• [Work to complete] Arrange the lines of the material below as a numbered list, skipping any blank lines. Leave the pictures out of your answer.

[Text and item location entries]
— START —

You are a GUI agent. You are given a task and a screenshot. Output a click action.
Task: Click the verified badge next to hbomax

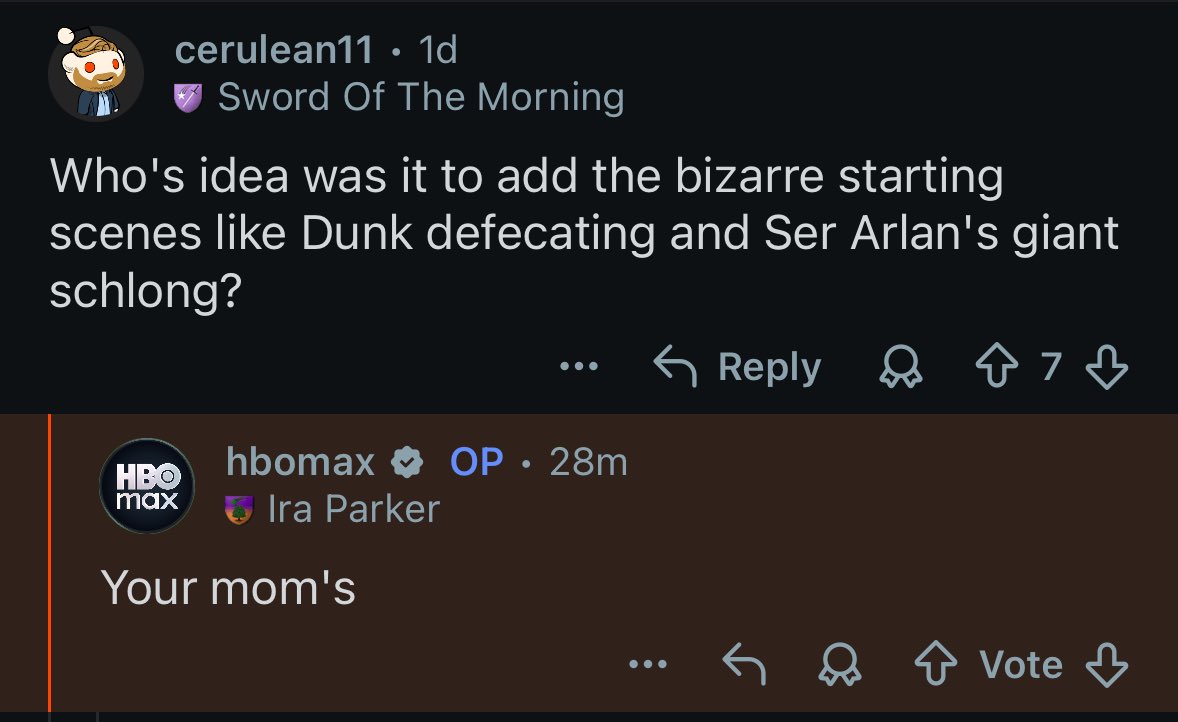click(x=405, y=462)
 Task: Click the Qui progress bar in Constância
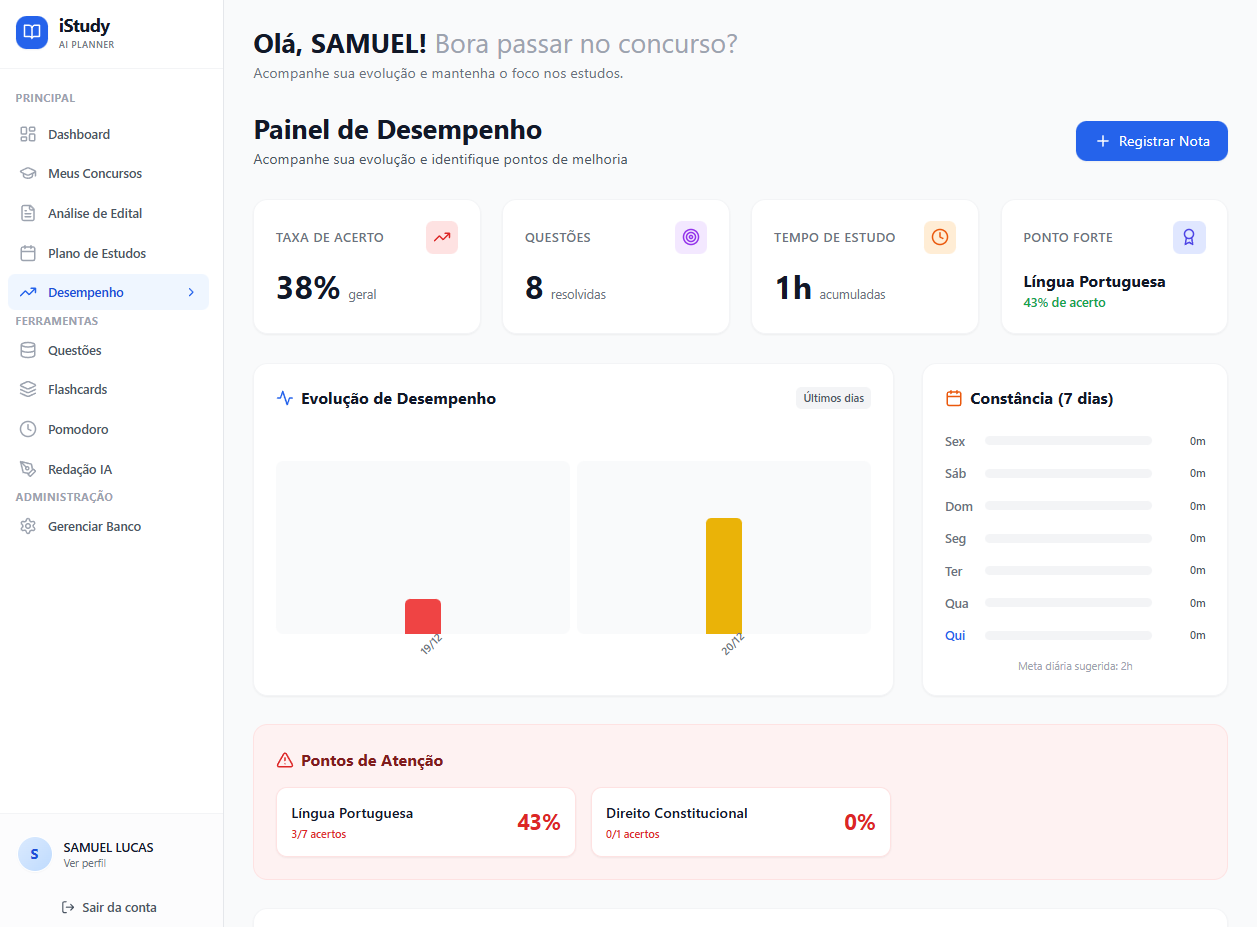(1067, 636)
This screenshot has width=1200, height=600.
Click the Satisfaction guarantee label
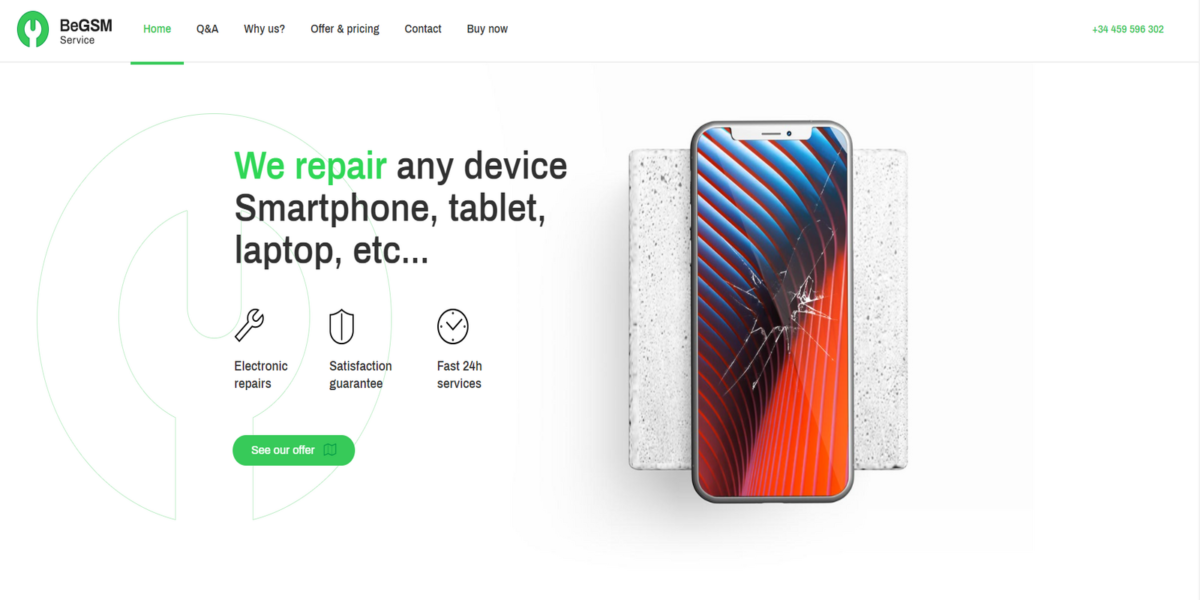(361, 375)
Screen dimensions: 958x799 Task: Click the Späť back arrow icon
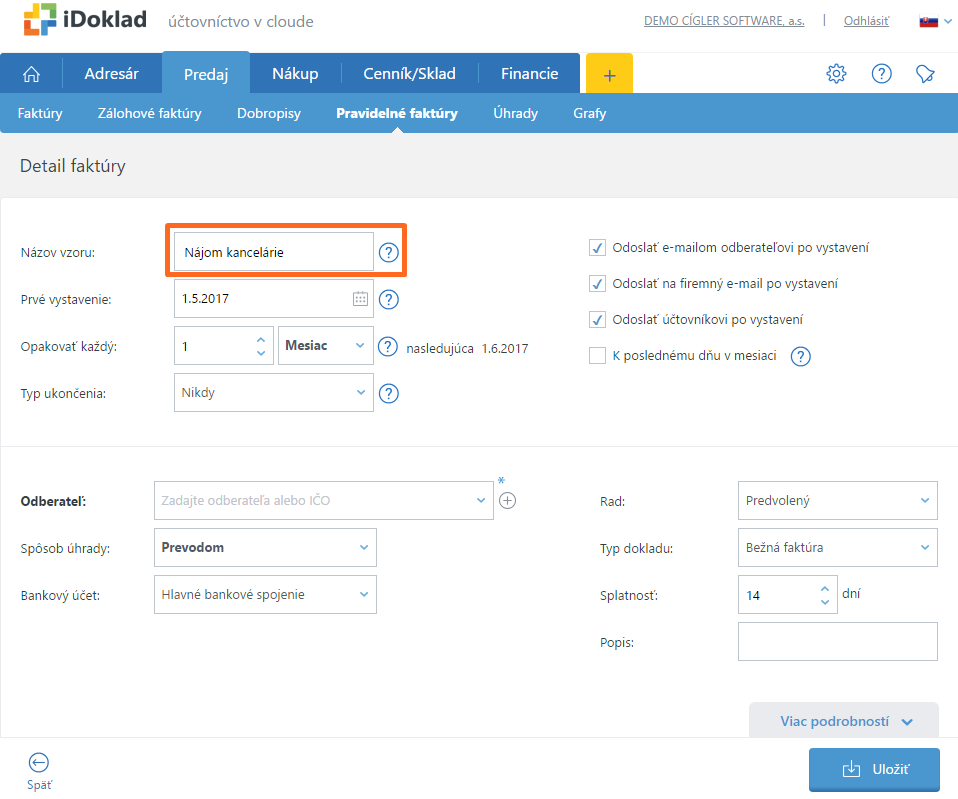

— END —

• [The solution]
1. You are a GUI agent. You are given a task and a screenshot. Output a click action.
2. Task: Click the verified badge next to hbomax
3. click(x=405, y=462)
4.  Task: Click the Qui progress bar in Constância
5. (1067, 636)
6. This screenshot has width=1200, height=600.
7. Click the Satisfaction guarantee label
8. (361, 375)
9. Screen dimensions: 958x799 Task: Click the Späť back arrow icon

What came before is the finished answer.